*TASK GOAL*.
Rewrite the records below with every "Viewport" changed to "Window" and nothing else altered.

*DATASET ROWS*.
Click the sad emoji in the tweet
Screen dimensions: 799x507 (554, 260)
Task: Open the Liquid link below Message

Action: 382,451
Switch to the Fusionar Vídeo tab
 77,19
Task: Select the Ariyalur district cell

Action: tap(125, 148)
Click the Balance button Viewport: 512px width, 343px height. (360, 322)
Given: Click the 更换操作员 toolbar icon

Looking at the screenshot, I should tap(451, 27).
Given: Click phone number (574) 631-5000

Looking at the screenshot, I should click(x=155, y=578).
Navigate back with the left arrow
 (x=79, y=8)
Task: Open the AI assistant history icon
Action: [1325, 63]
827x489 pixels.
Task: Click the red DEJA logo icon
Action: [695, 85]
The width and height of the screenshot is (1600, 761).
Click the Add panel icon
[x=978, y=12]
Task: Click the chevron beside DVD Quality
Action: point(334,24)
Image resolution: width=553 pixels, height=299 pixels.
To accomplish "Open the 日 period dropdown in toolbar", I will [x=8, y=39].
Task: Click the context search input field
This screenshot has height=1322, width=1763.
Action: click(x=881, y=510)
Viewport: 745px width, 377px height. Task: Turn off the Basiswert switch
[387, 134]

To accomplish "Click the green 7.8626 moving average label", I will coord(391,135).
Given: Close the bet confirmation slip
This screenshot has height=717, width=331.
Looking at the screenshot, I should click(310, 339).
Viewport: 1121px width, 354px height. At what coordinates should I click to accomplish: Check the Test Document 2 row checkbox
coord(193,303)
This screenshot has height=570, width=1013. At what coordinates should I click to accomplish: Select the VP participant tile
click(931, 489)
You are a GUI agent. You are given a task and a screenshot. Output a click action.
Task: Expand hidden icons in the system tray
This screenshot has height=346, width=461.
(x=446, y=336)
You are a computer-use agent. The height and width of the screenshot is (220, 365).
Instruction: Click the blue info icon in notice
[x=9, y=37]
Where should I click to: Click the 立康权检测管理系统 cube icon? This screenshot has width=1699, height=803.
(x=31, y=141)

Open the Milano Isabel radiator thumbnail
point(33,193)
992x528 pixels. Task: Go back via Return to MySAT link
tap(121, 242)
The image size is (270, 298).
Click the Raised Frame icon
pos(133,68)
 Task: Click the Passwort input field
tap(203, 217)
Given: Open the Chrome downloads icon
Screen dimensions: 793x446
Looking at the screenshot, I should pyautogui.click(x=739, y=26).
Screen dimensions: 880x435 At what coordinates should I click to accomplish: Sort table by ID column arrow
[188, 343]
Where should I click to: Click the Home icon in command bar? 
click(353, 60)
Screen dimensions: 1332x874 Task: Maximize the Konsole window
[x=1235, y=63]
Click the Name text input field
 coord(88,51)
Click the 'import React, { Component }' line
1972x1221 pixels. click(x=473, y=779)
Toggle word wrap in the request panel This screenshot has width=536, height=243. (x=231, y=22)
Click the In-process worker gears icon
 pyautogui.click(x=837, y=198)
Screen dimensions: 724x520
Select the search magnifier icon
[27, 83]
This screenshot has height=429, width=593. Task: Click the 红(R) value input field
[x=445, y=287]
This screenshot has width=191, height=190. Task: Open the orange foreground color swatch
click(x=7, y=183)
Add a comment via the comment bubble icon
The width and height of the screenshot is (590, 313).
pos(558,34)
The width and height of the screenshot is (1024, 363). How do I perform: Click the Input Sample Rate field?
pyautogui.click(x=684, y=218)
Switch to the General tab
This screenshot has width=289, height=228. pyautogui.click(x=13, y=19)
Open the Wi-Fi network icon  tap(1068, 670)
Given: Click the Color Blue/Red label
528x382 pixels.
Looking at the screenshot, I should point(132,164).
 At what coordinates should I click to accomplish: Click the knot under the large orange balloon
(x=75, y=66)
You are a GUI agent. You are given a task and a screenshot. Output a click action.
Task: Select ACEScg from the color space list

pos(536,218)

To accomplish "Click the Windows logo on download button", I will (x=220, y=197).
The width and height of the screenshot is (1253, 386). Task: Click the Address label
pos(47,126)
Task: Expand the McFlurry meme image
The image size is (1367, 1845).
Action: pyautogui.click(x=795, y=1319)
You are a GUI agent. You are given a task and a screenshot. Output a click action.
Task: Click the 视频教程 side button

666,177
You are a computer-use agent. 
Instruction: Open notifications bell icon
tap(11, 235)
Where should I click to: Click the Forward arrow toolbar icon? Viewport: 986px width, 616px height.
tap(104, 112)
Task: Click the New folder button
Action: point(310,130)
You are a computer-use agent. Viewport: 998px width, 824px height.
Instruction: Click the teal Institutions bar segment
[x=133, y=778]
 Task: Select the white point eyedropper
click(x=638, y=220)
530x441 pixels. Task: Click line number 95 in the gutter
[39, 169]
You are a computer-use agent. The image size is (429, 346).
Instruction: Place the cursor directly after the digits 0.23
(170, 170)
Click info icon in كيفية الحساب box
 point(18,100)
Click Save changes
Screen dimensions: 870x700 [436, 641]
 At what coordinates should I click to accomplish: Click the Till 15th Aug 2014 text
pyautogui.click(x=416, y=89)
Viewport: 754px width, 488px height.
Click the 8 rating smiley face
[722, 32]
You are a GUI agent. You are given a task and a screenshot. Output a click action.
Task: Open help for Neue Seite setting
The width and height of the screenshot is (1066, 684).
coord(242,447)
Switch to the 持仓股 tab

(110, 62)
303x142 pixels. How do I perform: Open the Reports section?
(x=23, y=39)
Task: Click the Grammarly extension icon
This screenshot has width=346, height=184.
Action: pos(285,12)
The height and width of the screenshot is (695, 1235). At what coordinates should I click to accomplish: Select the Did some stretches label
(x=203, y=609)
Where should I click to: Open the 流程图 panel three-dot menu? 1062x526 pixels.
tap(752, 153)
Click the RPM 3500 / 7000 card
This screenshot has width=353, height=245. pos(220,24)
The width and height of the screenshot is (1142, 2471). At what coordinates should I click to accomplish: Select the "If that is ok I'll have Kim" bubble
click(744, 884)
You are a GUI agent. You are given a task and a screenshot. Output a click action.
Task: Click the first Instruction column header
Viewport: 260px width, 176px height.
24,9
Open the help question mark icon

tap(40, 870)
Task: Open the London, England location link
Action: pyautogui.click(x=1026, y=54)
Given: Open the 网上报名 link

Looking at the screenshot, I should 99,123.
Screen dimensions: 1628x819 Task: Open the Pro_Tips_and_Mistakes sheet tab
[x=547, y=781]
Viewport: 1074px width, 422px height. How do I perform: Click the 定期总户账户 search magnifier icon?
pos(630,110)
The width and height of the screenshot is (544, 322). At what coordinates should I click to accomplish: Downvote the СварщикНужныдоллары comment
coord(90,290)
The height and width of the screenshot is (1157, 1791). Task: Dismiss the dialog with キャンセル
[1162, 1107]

*EXERCISE ANSWER*.
Click the sad emoji in the tweet
Screen dimensions: 799x507 (554, 260)
Task: Open the Liquid link below Message

Action: 382,451
Switch to the Fusionar Vídeo tab
 77,19
Task: Select the Ariyalur district cell

Action: tap(125, 148)
Click the Balance button Window: 512px width, 343px height. (360, 322)
Given: Click the 更换操作员 toolbar icon

Looking at the screenshot, I should tap(451, 27).
Given: Click phone number (574) 631-5000

Looking at the screenshot, I should click(x=155, y=578).
Navigate back with the left arrow
 (x=79, y=8)
Task: Open the AI assistant history icon
Action: [1325, 63]
827x489 pixels.
Task: Click the red DEJA logo icon
Action: [695, 85]
The width and height of the screenshot is (1600, 761).
Click the Add panel icon
[x=978, y=12]
Task: Click the chevron beside DVD Quality
Action: point(334,24)
Image resolution: width=553 pixels, height=299 pixels.
To accomplish "Open the 日 period dropdown in toolbar", I will [x=8, y=39].
Task: Click the context search input field
This screenshot has height=1322, width=1763.
Action: click(x=881, y=510)
Window: 745px width, 377px height. Task: Turn off the Basiswert switch
[387, 134]

To accomplish "Click the green 7.8626 moving average label", I will coord(391,135).
Given: Close the bet confirmation slip
This screenshot has height=717, width=331.
Looking at the screenshot, I should click(310, 339).
Window: 1121px width, 354px height. At what coordinates should I click to accomplish: Check the Test Document 2 row checkbox
coord(193,303)
This screenshot has height=570, width=1013. At what coordinates should I click to accomplish: Select the VP participant tile
click(931, 489)
You are a GUI agent. You are given a task and a screenshot. Output a click action.
Task: Expand hidden icons in the system tray
This screenshot has height=346, width=461.
(x=446, y=336)
You are a computer-use agent. The height and width of the screenshot is (220, 365).
Instruction: Click the blue info icon in notice
[x=9, y=37]
Where should I click to: Click the 立康权检测管理系统 cube icon? This screenshot has width=1699, height=803.
(x=31, y=141)

Open the Milano Isabel radiator thumbnail
point(33,193)
992x528 pixels. Task: Go back via Return to MySAT link
tap(121, 242)
The image size is (270, 298).
Click the Raised Frame icon
pos(133,68)
 Task: Click the Passwort input field
tap(203, 217)
Given: Open the Chrome downloads icon
Screen dimensions: 793x446
Looking at the screenshot, I should pyautogui.click(x=739, y=26).
Screen dimensions: 880x435 At what coordinates should I click to accomplish: Sort table by ID column arrow
[188, 343]
Where should I click to: Click the Home icon in command bar? 
click(353, 60)
Screen dimensions: 1332x874 Task: Maximize the Konsole window
[x=1235, y=63]
Click the Name text input field
 coord(88,51)
Click the 'import React, { Component }' line
1972x1221 pixels. click(x=473, y=779)
Toggle word wrap in the request panel This screenshot has width=536, height=243. (x=231, y=22)
Click the In-process worker gears icon
 pyautogui.click(x=837, y=198)
Screen dimensions: 724x520
Select the search magnifier icon
[27, 83]
This screenshot has height=429, width=593. Task: Click the 红(R) value input field
[x=445, y=287]
This screenshot has width=191, height=190. Task: Open the orange foreground color swatch
click(x=7, y=183)
Add a comment via the comment bubble icon
The width and height of the screenshot is (590, 313).
pos(558,34)
The width and height of the screenshot is (1024, 363). How do I perform: Click the Input Sample Rate field?
pyautogui.click(x=684, y=218)
Switch to the General tab
This screenshot has width=289, height=228. pyautogui.click(x=13, y=19)
Open the Wi-Fi network icon  tap(1068, 670)
Given: Click the Color Blue/Red label
528x382 pixels.
Looking at the screenshot, I should point(132,164).
 At what coordinates should I click to accomplish: Click the knot under the large orange balloon
(x=75, y=66)
You are a GUI agent. You are given a task and a screenshot. Output a click action.
Task: Select ACEScg from the color space list

pos(536,218)

To accomplish "Click the Windows logo on download button", I will (x=220, y=197).
The width and height of the screenshot is (1253, 386). Task: Click the Address label
pos(47,126)
Task: Expand the McFlurry meme image
The image size is (1367, 1845).
Action: pyautogui.click(x=795, y=1319)
You are a GUI agent. You are given a task and a screenshot. Output a click action.
Task: Click the 视频教程 side button

666,177
You are a computer-use agent. 
Instruction: Open notifications bell icon
tap(11, 235)
Where should I click to: Click the Forward arrow toolbar icon? Window: 986px width, 616px height.
tap(104, 112)
Task: Click the New folder button
Action: point(310,130)
You are a computer-use agent. Window: 998px width, 824px height.
Instruction: Click the teal Institutions bar segment
[x=133, y=778]
 Task: Select the white point eyedropper
click(x=638, y=220)
530x441 pixels. Task: Click line number 95 in the gutter
[39, 169]
You are a computer-use agent. The image size is (429, 346).
Instruction: Place the cursor directly after the digits 0.23
(170, 170)
Click info icon in كيفية الحساب box
 point(18,100)
Click Save changes
Screen dimensions: 870x700 [436, 641]
 At what coordinates should I click to accomplish: Click the Till 15th Aug 2014 text
pyautogui.click(x=416, y=89)
Window: 754px width, 488px height.
Click the 8 rating smiley face
[722, 32]
You are a GUI agent. You are given a task and a screenshot. Output a click action.
Task: Open help for Neue Seite setting
The width and height of the screenshot is (1066, 684).
coord(242,447)
Switch to the 持仓股 tab

(110, 62)
303x142 pixels. How do I perform: Open the Reports section?
(x=23, y=39)
Task: Click the Grammarly extension icon
This screenshot has width=346, height=184.
Action: pos(285,12)
The height and width of the screenshot is (695, 1235). At what coordinates should I click to accomplish: Select the Did some stretches label
(x=203, y=609)
Where should I click to: Open the 流程图 panel three-dot menu? 1062x526 pixels.
tap(752, 153)
Click the RPM 3500 / 7000 card
This screenshot has width=353, height=245. pos(220,24)
The width and height of the screenshot is (1142, 2471). At what coordinates should I click to accomplish: Select the "If that is ok I'll have Kim" bubble
click(744, 884)
You are a GUI agent. You are given a task and a screenshot. Output a click action.
Task: Click the first Instruction column header
Window: 260px width, 176px height.
24,9
Open the help question mark icon

tap(40, 870)
Task: Open the London, England location link
Action: pyautogui.click(x=1026, y=54)
Given: Open the 网上报名 link

Looking at the screenshot, I should 99,123.
Screen dimensions: 1628x819 Task: Open the Pro_Tips_and_Mistakes sheet tab
[x=547, y=781]
Window: 1074px width, 422px height. How do I perform: Click the 定期总户账户 search magnifier icon?
pos(630,110)
The width and height of the screenshot is (544, 322). At what coordinates should I click to accomplish: Downvote the СварщикНужныдоллары comment
coord(90,290)
The height and width of the screenshot is (1157, 1791). Task: Dismiss the dialog with キャンセル
[1162, 1107]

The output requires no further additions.